TASK –
In the records below, find the line that contains "Viewport: 1478px width, 922px" and the line that contains "Task: Select the Colorado row label". Set down exactly those lines and every line between them, and nothing more.

DATA EXTRACTS –
╭──

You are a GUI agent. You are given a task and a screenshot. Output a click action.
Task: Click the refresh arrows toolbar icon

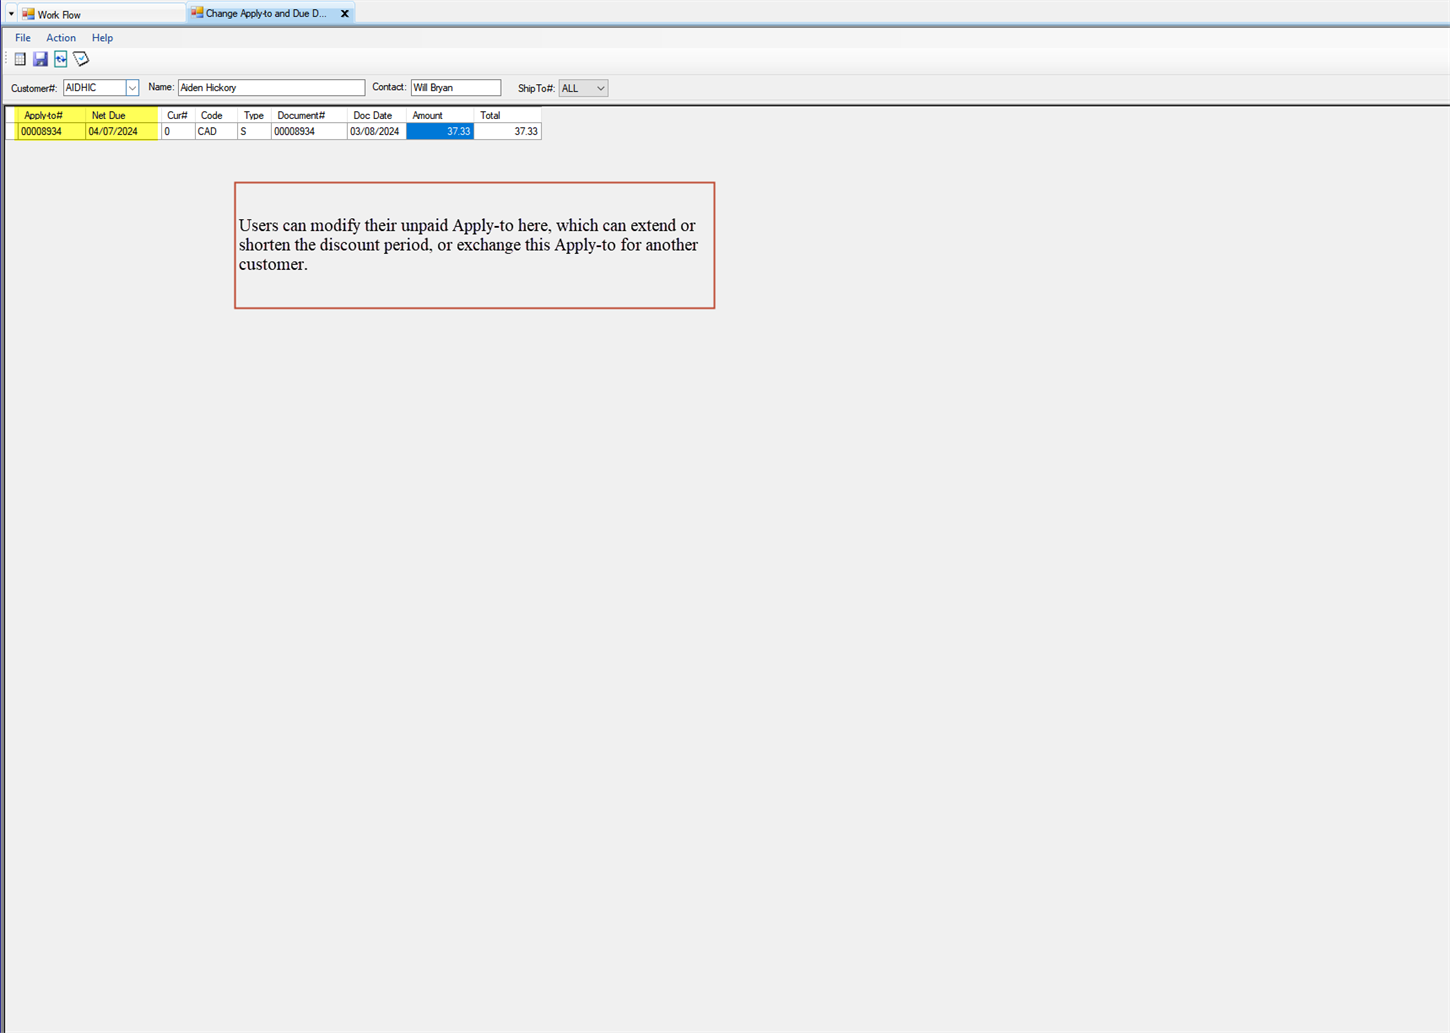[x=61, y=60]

╰──
╭──

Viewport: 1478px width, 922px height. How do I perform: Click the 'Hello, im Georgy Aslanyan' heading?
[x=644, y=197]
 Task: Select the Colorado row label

╰──

TASK OUTPUT –
Viewport: 1478px width, 922px height. How do I perform: Click the 'Hello, im Georgy Aslanyan' heading?
[x=644, y=197]
 Task: Select the Colorado row label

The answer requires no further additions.